Or use the [Web UI](/fine-tuning/web-ui-guide) to launch the RFT job interactively.

## Workflow summary

<Steps>
  <Step title="Dataset inspection">
    Agent stages the dataset locally, samples records, and infers the evaluator contract from data plus your scoring intent. Agent will not finalize an evaluator without successfully staging readable data.
  </Step>

  <Step title="Spec and code generation">
    For SFT, Agent writes both `eval_spec.md` (the contract) and `evaluator.py` (the implementation) and self-checks that both are non-empty before finishing. For RFT, Agent writes a single Eval Protocol `@evaluation_test` file and self-checks that it's non-empty and that validation succeeds.
  </Step>

  <Step title="Review and approval">
    Agent surfaces the artifacts inline in chat. For RFT, Agent also presents a plan with validation and save commands and asks for one approval.
  </Step>

  <Step title="Hand off (optional)">
    If your instruction asks for downstream SFT, Agent continues into the SFT workflow in the same session and reuses the just-authored evaluator — no re-downloading, no re-authoring.
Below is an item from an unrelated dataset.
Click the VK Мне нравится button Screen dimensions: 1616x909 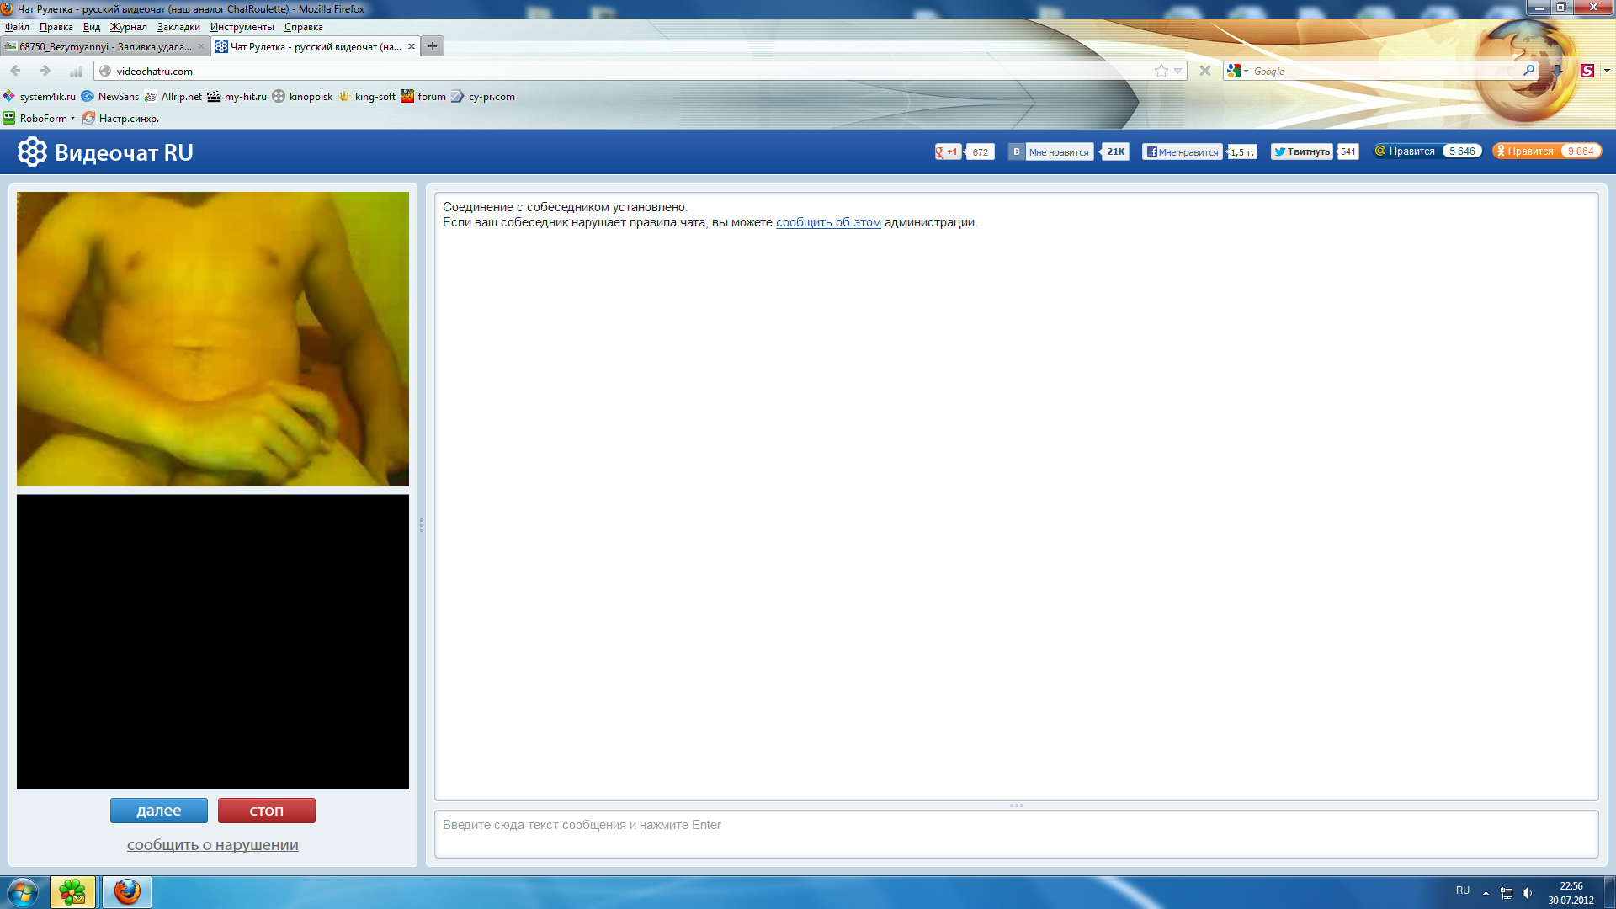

RFT training itself runs through [Managed Fine-Tuning](/fine-tuning/reinforcement-fine-tuning-models), not from an Agent session.
  </Step>
</Steps>

## When to use which

| Use case                                                                                                          | Workflow                                                                                                                                                           |
| ----------------------------------------------------------------------------------------------------------------- | ------------------------------------------------------------------------------------------------------------------------------------------------------------------ |
| You want an evaluator Agent can use to score candidates during an SFT sweep, with optional auto-continue into SFT | **SFT evaluator authoring** (run end-to-end by Agent)                                                                                                              |
| You want an Eval Protocol evaluator to drive an RFT job                                                           | **RFT evaluator authoring** (Agent writes and saves the evaluator; RFT training runs through [Managed Fine-Tuning](/fine-tuning/reinforcement-fine-tuning-models)) |
| You don't have a clear notion of "correct" yet                                                                    | Start with **validation-loss-only SFT** on [Agent SFT](/fine-tuning/agent/sft) and add an evaluator later                                                          |

<Note>
  **Agent crib notes**

  * Required input: dataset ID. Agent also wants your scoring intent in plain English — "check whether the answer matches ground truth", "verify the JSON has the right schema", etc.
  * For SFT evaluators, ask for both authoring and SFT in the same instruction to get same-session evaluator reuse for free.
  * For RFT evaluators, expect a plan + cost approval before the evaluator is saved to your Fireworks account. **The Agent session ends after the evaluator is saved.** Hand off to [Managed Fine-Tuning's RFT path](/fine-tuning/reinforcement-fine-tuning-models) to run the actual RFT training job.
  * Agent surfaces the generated `eval_spec.md` and `evaluator.py` inline in chat after authoring — relay them to the user.
  * All evaluator artifacts live under `outputs/` in the session workspace and can be inspected via `firectl session get <id>` if needed.
</Note>